FOR IMMEDIATE RELEASEFebruary, 5, 2017 DiAnoia’s Eatery to Host Valpolicella Dinner Event with Local Chefs Pittsburgh, PA -  DiAnoia’s Eatery, a new Italian Eatery serving breakfast, lunch and dinner in Pittsburgh’s Strip District is hosting a Valpolicella wine dinner.  On March 5th, 2017, Pittsburgh Chefs Jolina Giaramita and Anthony Giaramita join Chef Dave Anoia and Wine Director Heather Perkins at DiAnoia’s Eatery for a special dinner featuring the food and wine from the Veneto and Valpolicella region of Italy.
  Before opening DiAnoia’s Eatery, owners, Dave Anoia and Aimee DiAndrea, travelled to Italy’s Valpolicella region on their honeymoon in 2015 and the region has stuck with them ever since. Being one of the couple's favorite spots in Italy, they comission local artist, Diego Byrnes, to paint a mural in DiAnoia’s Eatery of a photo they took in of Valpolicella one day on their trip.
  The Valpolicella region sits within the larger Veneto region and is just a short car ride north from Verona, the famed city and setting of Shakespeare's Romeo and Juliet.
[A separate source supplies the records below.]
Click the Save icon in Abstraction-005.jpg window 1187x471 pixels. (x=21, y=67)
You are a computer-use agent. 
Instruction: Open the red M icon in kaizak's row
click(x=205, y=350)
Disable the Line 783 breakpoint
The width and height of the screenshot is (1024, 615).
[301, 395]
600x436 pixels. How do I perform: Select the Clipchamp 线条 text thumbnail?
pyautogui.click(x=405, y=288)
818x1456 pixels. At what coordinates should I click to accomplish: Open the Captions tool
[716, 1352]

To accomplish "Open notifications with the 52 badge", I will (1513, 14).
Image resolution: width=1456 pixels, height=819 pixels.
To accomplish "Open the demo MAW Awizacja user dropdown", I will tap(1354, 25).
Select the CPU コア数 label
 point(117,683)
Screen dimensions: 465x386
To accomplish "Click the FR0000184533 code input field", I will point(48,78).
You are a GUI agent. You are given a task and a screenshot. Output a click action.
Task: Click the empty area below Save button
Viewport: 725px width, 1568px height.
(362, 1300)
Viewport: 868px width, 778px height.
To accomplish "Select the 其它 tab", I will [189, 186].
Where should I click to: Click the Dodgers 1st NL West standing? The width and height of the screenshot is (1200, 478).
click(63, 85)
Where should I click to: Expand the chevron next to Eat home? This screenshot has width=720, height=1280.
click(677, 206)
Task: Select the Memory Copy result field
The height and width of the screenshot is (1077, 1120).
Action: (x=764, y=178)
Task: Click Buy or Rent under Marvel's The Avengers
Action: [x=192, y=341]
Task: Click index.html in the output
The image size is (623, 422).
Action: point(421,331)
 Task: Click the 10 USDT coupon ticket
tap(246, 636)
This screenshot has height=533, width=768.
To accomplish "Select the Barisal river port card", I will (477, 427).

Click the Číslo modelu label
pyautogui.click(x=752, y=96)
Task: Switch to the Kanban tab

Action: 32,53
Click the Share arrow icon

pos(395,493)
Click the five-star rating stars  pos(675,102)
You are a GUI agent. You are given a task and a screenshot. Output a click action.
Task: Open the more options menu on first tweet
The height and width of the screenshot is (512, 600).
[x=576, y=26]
Valpolicella is best known for its wines, especially Amarone. Amarone, considered one of Italy’s greatest red wines, is typically made from three grapes, Corvina, Rondinella and Molinara, which are then left to dry for several weeks leaving raisins which are then pressed to make the wine. Other notable wines from Valpolicella are Ripasso, Valpolicella Classico and Superiore, Appassimento and Recioto (the sweeter version of Amarone). Also part of the Veneto region and just to the east of Valpolicella is Soave, which is known for its white wines and prosecco.
  The cuisine of the Veneto region is widely varied. Some of the more frequently used ingredients in dishes of the region are polenta, radicchio and Amarone wine. The menu for March 5th (below) hopes to cover a wide range of what the region has to offer. The evening will start with an hour Antipasti Reception at 5PM and the sit down dinner will begin at 6PM. The Dinner features five courses, all of which are paired with wines from the Valpolicella region.

A light and flavorful broth with razor clams

Pan seared duck breast finished with red wine and balsamic reduction served with creamy Truffle Polenta

Risotto cooked in Amarone wine, wood fired radicchio and sweet gorgonzola

Braised veal shank over a bone marrow infused sauce of black pepper, rich stock and breadcrumbs served with root vegetables

Pandoro & Baci di Giulietta e Romeo 

 ABOUT DIANOIA’S EATERY Anoia, originally from Lebanon, PA has been in restaurants since 1998. Anoia came to Pittsburgh in 2007 to work for Chef Brian Pekarcik, whom he’d worked for at Arterra in San Diego, at the Marriott in Downtown Pittsburgh, then helped him open both Spoon and BRGR in 2010 in East Liberty. DiAndrea came from Long Island to train with Pittsburgh Ballet theatre and later attend the University of Pittsburgh and is now the Director of Marketing for Pittsburgh Ballet Theatre, just blocks away from DiAnoia’s Eatery in the Strip District.
  The name DiAnoia’s Eatery, is a combination of the husband and wife owners, Anoia and DiAndrea. The couple married in September of 2015 and traveled to Italy for the second time on their honeymoon and took inspiration from their travels to create the casual atmosphere at DiAnoia’s Eatery.
  “We fell in love with the whole culture when we went to Italy.  Eating over there isn’t about the finest restaurants or spending a lot of money. It’s about being with family and everyone being around the table talking. Meals can last four or five hours, and nobody would blink an eye at it. We want to bring that to Pittsburgh, the casual atmosphere with fantastic food.”
  Anoia and DiAndrea are both from Italian decent and have injected their family history into the Eatery. Many of the items found on the menu are from recipes that have been handed down through generations in both families such as the meatballs, sauce, baked goods and even the wine.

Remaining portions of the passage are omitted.